Provisions were made for safety monitored wandering for
Mr. V (including use of "secure bands" that activate an
alarm if he wanders away from a designated area). Mr. V
does not really disturb others (he does not go into
others' rooms). Without this "band," however, staff lost
track of him and he was in danger of harming himself if
he got off the unit (a busy street is very near his
unit). Code "1" for Yes.
6. Change in Mood
Intent: Determine whether the resident's mood changed in
the past 90 days, that is, onset of recent mood problem
or changes in a longstanding problem. Changes may have
been expressed verbally or demonstrated physically; they
include increased/decreased number of signs/symptoms, or
increase/decrease in the frequency, intensity, or
persistence of sad or anxious mood.
Examples
Mrs. D has a long history of depression. Two months ago
she had an adverse reaction to a psychoactive drug. She
expressed fears that she was going out of her mind and
was observed to be quite agitated. Her attention span
diminished and she stopped attending group activities
because she was disruptive. After the medication was
discontinued, these feelings and behaviors improved. She
is better than she was, but still has feelings of
sadness. Code "1" for "Improved." Mrs. D is now better
than her worst status in the 90-day period, but she has
not fully recovered. (Note: If the mood problem was no
longer present due to the continued efficacy of the
treatment program, the correct code would also be "1"
(Improved).)
Mrs. Y has bipolar disease. Historically, she has
responded well to lithium and her mood state has been
stable for almost a year. About two months ago, she
became extremely sad and withdrawn, expressed the wish
that she were dead, and stopped eating. She was
transferred to a psychiatric hospital. For the last 30
days (following readmission), Mrs. Y has improved and her
appetite is restored. Code "1" for Improved.

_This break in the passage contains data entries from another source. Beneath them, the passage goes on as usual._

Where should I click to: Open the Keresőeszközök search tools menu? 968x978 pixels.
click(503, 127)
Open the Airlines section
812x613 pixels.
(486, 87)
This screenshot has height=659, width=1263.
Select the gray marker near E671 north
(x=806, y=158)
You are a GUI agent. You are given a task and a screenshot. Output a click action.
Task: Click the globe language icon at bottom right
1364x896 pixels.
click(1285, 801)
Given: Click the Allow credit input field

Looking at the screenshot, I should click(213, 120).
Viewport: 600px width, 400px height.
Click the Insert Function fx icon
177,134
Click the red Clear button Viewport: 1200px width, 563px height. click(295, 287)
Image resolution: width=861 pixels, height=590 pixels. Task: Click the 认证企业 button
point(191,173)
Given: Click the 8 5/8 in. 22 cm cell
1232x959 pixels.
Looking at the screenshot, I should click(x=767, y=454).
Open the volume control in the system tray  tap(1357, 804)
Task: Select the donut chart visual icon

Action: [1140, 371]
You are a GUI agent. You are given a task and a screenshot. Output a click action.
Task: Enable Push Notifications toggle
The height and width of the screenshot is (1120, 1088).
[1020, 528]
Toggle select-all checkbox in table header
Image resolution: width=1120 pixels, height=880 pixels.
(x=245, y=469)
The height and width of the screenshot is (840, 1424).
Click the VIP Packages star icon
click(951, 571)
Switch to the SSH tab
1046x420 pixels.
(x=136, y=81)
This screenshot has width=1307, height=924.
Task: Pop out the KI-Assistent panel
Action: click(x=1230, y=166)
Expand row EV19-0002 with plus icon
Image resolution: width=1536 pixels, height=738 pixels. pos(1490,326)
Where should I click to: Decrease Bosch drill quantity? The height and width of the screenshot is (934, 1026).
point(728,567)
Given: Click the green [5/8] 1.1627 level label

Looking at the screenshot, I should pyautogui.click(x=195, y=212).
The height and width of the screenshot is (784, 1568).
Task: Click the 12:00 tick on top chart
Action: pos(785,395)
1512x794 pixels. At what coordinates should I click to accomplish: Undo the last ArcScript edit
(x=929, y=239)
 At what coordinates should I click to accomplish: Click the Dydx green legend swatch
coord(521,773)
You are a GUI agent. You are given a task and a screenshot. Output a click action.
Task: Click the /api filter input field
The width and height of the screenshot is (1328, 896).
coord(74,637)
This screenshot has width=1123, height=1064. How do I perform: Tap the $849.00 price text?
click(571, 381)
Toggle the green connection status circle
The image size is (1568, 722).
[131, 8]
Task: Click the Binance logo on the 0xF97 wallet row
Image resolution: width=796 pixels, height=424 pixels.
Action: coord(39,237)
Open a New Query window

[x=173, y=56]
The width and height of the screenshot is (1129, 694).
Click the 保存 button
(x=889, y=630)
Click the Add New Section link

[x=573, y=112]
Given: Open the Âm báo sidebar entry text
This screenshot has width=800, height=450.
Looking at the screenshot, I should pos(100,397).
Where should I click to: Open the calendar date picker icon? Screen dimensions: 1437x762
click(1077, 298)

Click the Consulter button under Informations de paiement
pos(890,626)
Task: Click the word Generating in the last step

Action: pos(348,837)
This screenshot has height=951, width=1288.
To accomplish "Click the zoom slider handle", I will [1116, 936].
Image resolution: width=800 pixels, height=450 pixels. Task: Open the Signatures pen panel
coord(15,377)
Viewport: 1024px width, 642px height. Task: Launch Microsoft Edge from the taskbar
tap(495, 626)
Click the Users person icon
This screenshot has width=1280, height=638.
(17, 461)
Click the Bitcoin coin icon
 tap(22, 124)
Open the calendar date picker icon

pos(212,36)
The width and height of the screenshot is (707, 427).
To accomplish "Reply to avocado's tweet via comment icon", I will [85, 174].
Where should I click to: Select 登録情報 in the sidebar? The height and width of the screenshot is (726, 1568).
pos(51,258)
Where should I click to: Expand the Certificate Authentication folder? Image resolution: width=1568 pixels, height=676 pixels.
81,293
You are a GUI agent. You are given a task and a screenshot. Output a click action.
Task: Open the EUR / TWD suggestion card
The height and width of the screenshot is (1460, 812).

7. Change in Problem Behavior
Intent: Determine if problem behaviors or resistance to
care increased/decreased in number, frequency, or
intensity in the past 90 days--that is, onset of recent
behavior problems or changes in a more longstanding
problem.
Changes can occur in many different areas, including (but
not limited to) wandering, verbal or physical abuse,
socially inappropriate behavior, or resistance to care.
Changes can be exhibited as increases/decreases in the
number of signs/symptoms and/or change in the frequency
or intensity of the behavior(s).
Process: Review nursing notes, medical records, and
consult with primary staff caregiver.